Aim of the exercise:
Could each record be restated word for word?

-- Supplied data follows --

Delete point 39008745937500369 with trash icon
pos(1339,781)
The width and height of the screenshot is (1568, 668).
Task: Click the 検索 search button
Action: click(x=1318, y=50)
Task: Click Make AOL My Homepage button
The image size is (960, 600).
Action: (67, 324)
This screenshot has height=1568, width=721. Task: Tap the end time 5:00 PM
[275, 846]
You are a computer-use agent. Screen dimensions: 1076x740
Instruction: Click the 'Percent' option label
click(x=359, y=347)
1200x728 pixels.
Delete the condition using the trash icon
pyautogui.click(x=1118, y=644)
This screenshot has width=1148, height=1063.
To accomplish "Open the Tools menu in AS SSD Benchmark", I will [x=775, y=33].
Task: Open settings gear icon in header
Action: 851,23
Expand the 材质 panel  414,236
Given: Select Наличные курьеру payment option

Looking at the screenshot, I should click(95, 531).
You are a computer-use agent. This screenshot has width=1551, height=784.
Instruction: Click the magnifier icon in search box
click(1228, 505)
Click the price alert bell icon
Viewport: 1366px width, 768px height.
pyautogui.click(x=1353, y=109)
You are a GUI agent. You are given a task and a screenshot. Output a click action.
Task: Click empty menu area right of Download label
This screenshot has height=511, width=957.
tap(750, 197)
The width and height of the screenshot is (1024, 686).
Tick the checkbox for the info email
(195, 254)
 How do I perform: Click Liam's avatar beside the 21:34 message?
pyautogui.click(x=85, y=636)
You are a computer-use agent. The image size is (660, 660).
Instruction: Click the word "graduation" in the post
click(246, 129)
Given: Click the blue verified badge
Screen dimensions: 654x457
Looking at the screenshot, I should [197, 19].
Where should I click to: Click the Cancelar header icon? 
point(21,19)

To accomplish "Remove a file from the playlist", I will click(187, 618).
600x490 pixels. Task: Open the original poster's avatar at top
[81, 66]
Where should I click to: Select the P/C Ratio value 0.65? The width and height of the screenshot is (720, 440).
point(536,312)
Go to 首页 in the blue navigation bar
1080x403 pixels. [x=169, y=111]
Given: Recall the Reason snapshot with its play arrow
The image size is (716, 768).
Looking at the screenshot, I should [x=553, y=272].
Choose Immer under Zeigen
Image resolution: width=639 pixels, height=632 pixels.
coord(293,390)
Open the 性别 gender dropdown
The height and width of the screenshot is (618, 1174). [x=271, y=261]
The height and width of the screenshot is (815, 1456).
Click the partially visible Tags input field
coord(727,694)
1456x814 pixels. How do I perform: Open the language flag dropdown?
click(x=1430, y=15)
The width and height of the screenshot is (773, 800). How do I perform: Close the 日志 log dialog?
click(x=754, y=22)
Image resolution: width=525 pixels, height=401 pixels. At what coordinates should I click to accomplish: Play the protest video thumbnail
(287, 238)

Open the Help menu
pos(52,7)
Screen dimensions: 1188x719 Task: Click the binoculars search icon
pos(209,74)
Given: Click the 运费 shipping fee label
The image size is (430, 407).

-- Supplied data concluded --

Result for this exercise:
Delete point 39008745937500369 with trash icon
pos(1339,781)
The width and height of the screenshot is (1568, 668).
Task: Click the 検索 search button
Action: click(x=1318, y=50)
Task: Click Make AOL My Homepage button
The image size is (960, 600).
Action: (67, 324)
This screenshot has height=1568, width=721. Task: Tap the end time 5:00 PM
[275, 846]
You are a computer-use agent. Screen dimensions: 1076x740
Instruction: Click the 'Percent' option label
click(x=359, y=347)
1200x728 pixels.
Delete the condition using the trash icon
pyautogui.click(x=1118, y=644)
This screenshot has width=1148, height=1063.
To accomplish "Open the Tools menu in AS SSD Benchmark", I will [x=775, y=33].
Task: Open settings gear icon in header
Action: 851,23
Expand the 材质 panel  414,236
Given: Select Наличные курьеру payment option

Looking at the screenshot, I should click(95, 531).
You are a computer-use agent. This screenshot has width=1551, height=784.
Instruction: Click the magnifier icon in search box
click(1228, 505)
Click the price alert bell icon
Viewport: 1366px width, 768px height.
pyautogui.click(x=1353, y=109)
You are a GUI agent. You are given a task and a screenshot. Output a click action.
Task: Click empty menu area right of Download label
This screenshot has height=511, width=957.
tap(750, 197)
The width and height of the screenshot is (1024, 686).
Tick the checkbox for the info email
(195, 254)
 How do I perform: Click Liam's avatar beside the 21:34 message?
pyautogui.click(x=85, y=636)
You are a computer-use agent. The image size is (660, 660).
Instruction: Click the word "graduation" in the post
click(246, 129)
Given: Click the blue verified badge
Screen dimensions: 654x457
Looking at the screenshot, I should [197, 19].
Where should I click to: Click the Cancelar header icon? 
point(21,19)

To accomplish "Remove a file from the playlist", I will click(187, 618).
600x490 pixels. Task: Open the original poster's avatar at top
[81, 66]
Where should I click to: Select the P/C Ratio value 0.65? The width and height of the screenshot is (720, 440).
point(536,312)
Go to 首页 in the blue navigation bar
1080x403 pixels. [x=169, y=111]
Given: Recall the Reason snapshot with its play arrow
The image size is (716, 768).
Looking at the screenshot, I should [x=553, y=272].
Choose Immer under Zeigen
Image resolution: width=639 pixels, height=632 pixels.
coord(293,390)
Open the 性别 gender dropdown
The height and width of the screenshot is (618, 1174). [x=271, y=261]
The height and width of the screenshot is (815, 1456).
Click the partially visible Tags input field
coord(727,694)
1456x814 pixels. How do I perform: Open the language flag dropdown?
click(x=1430, y=15)
The width and height of the screenshot is (773, 800). How do I perform: Close the 日志 log dialog?
click(x=754, y=22)
Image resolution: width=525 pixels, height=401 pixels. At what coordinates should I click to accomplish: Play the protest video thumbnail
(287, 238)

Open the Help menu
pos(52,7)
Screen dimensions: 1188x719 Task: Click the binoculars search icon
pos(209,74)
Given: Click the 运费 shipping fee label
The image size is (430, 407).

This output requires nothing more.